Activity
Retype exactly the lines below, starting with the line that contains "Given: Sort trades" and ending with the last line; leave out any pictures.

Recorded information
+++
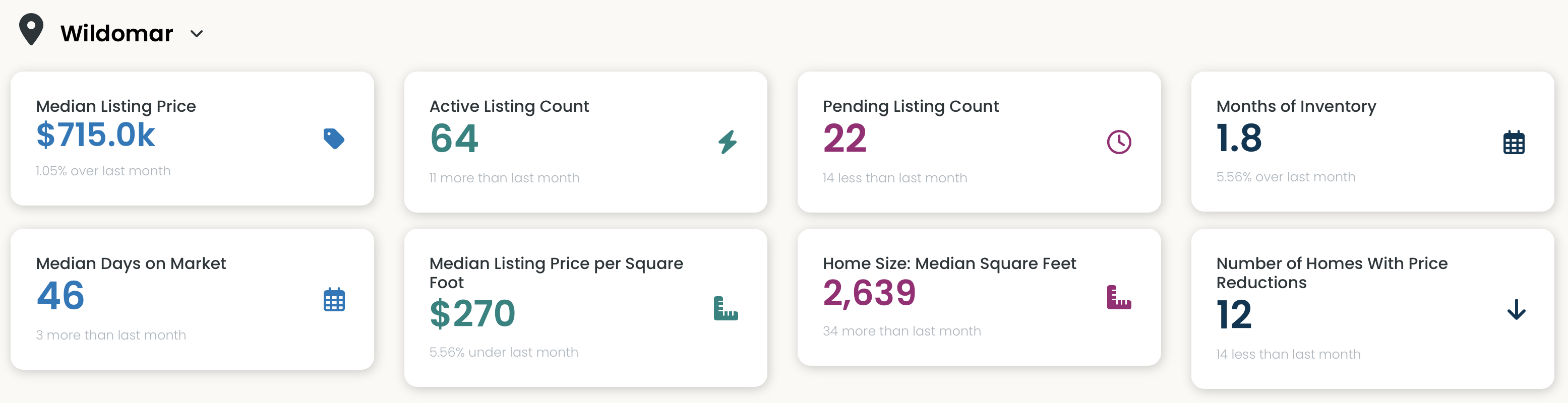The width and height of the screenshot is (1568, 403).
Task: Click the Number of Homes With Price Reductions title
Action: pos(1331,273)
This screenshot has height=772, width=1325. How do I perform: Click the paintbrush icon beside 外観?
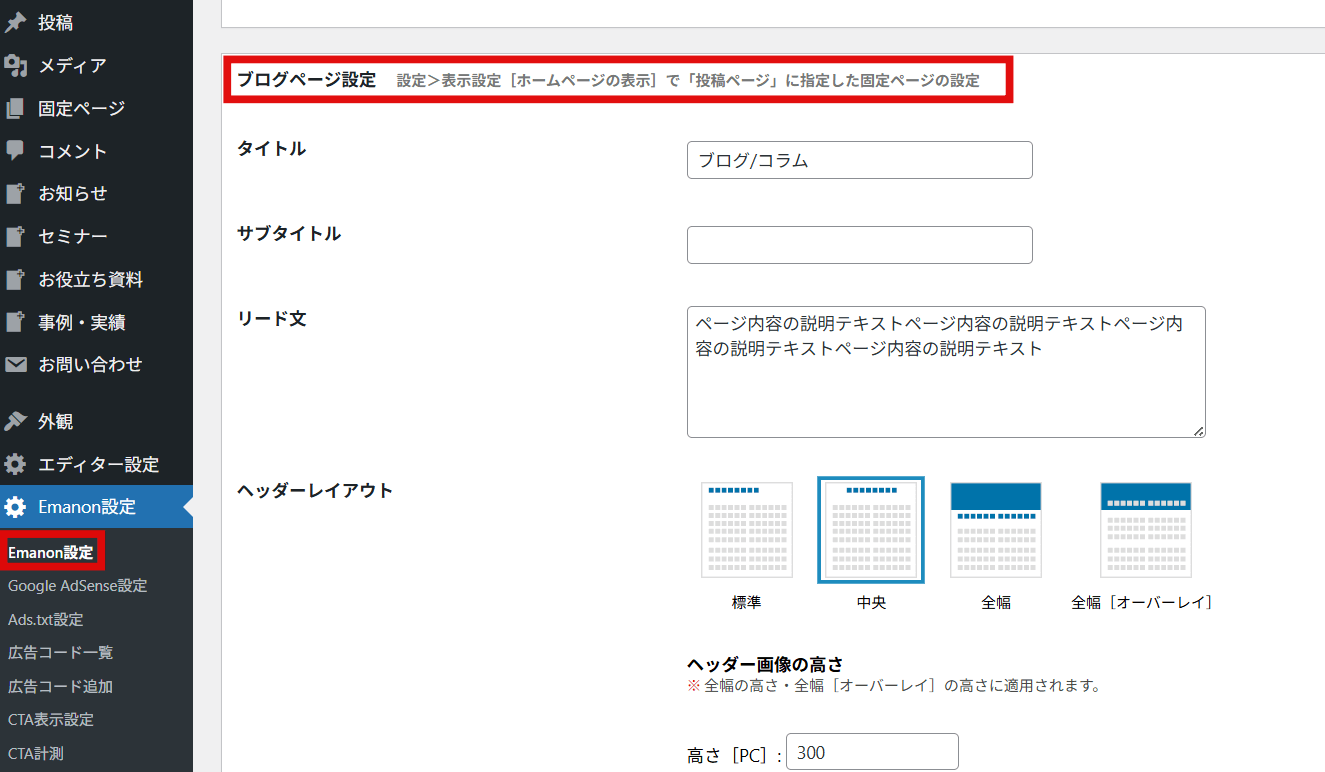pyautogui.click(x=15, y=422)
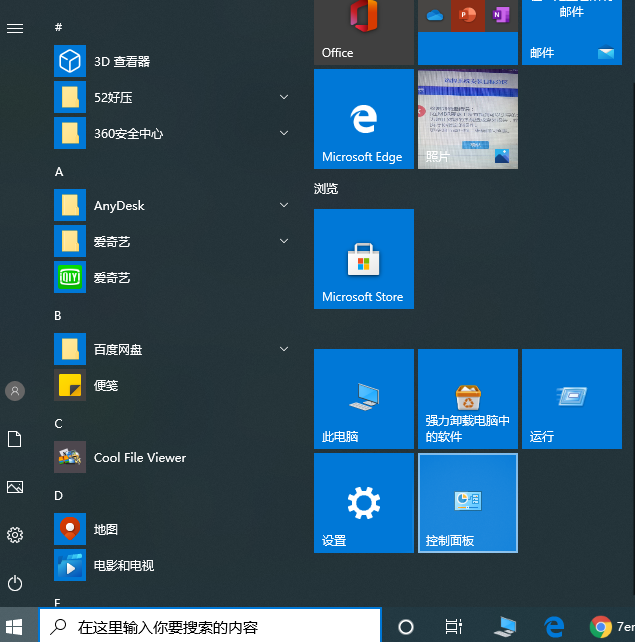Open 电影和电视 app

coord(122,566)
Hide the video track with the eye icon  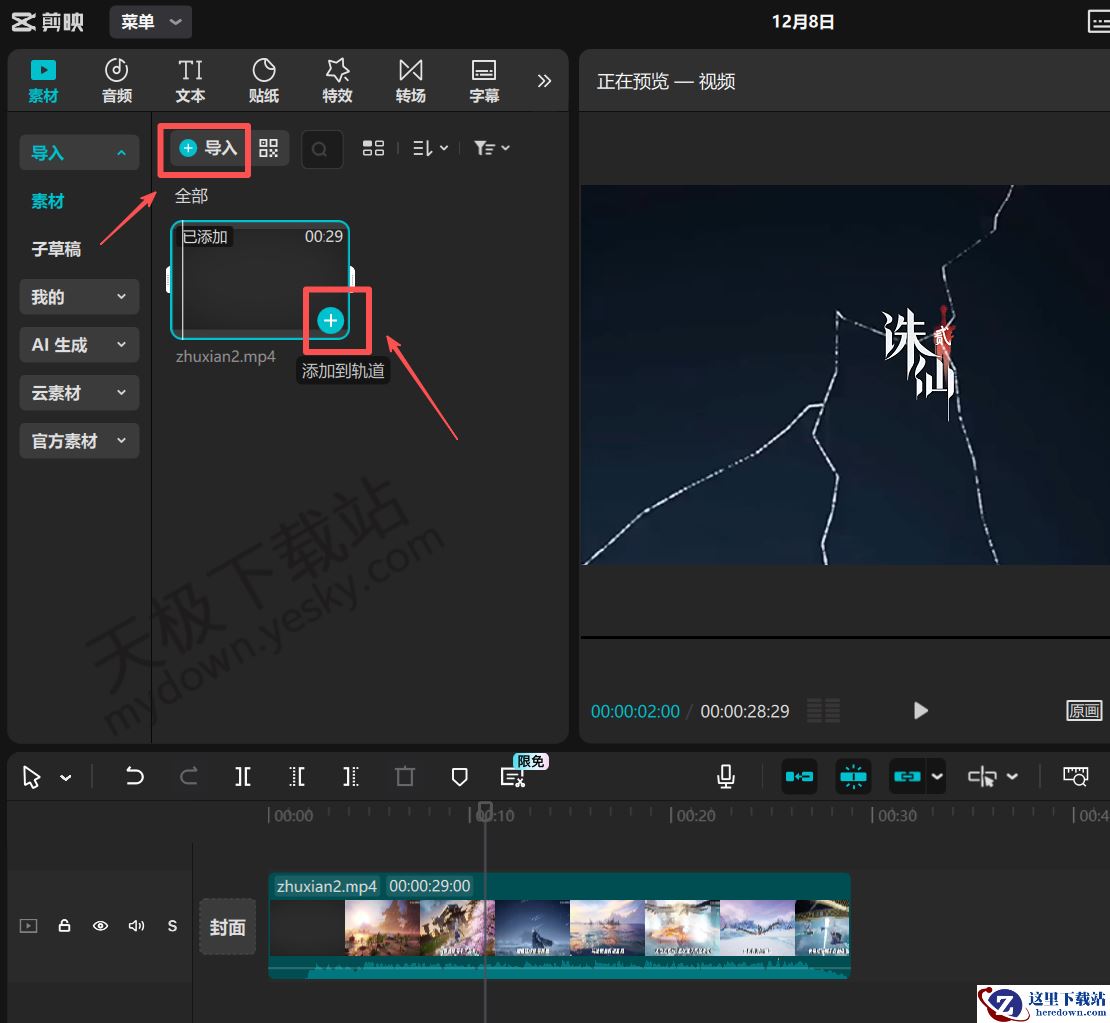(100, 926)
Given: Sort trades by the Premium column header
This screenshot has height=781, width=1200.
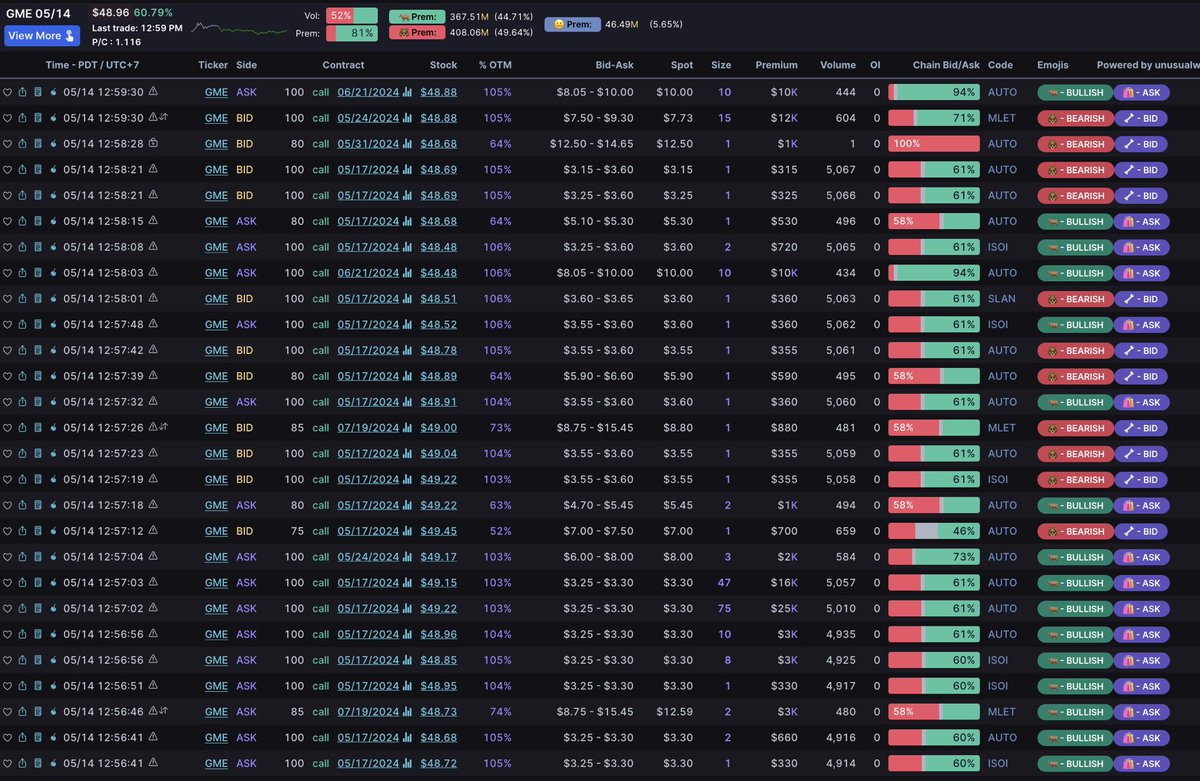Looking at the screenshot, I should (777, 65).
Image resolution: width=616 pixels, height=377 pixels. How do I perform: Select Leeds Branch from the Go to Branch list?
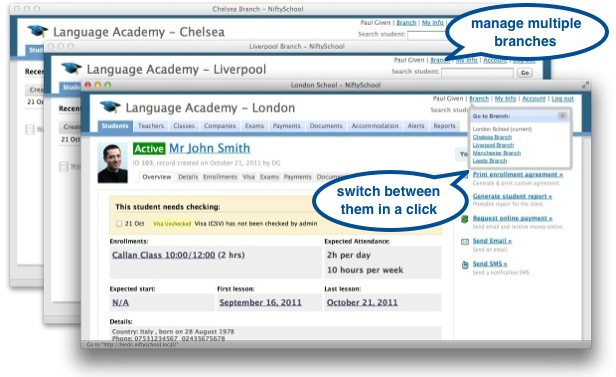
+++
Output for this exercise
Given: Sort trades by the Premium column header
This screenshot has height=781, width=1200.
Looking at the screenshot, I should (777, 65).
Image resolution: width=616 pixels, height=377 pixels. How do I perform: Select Leeds Branch from the Go to Branch list?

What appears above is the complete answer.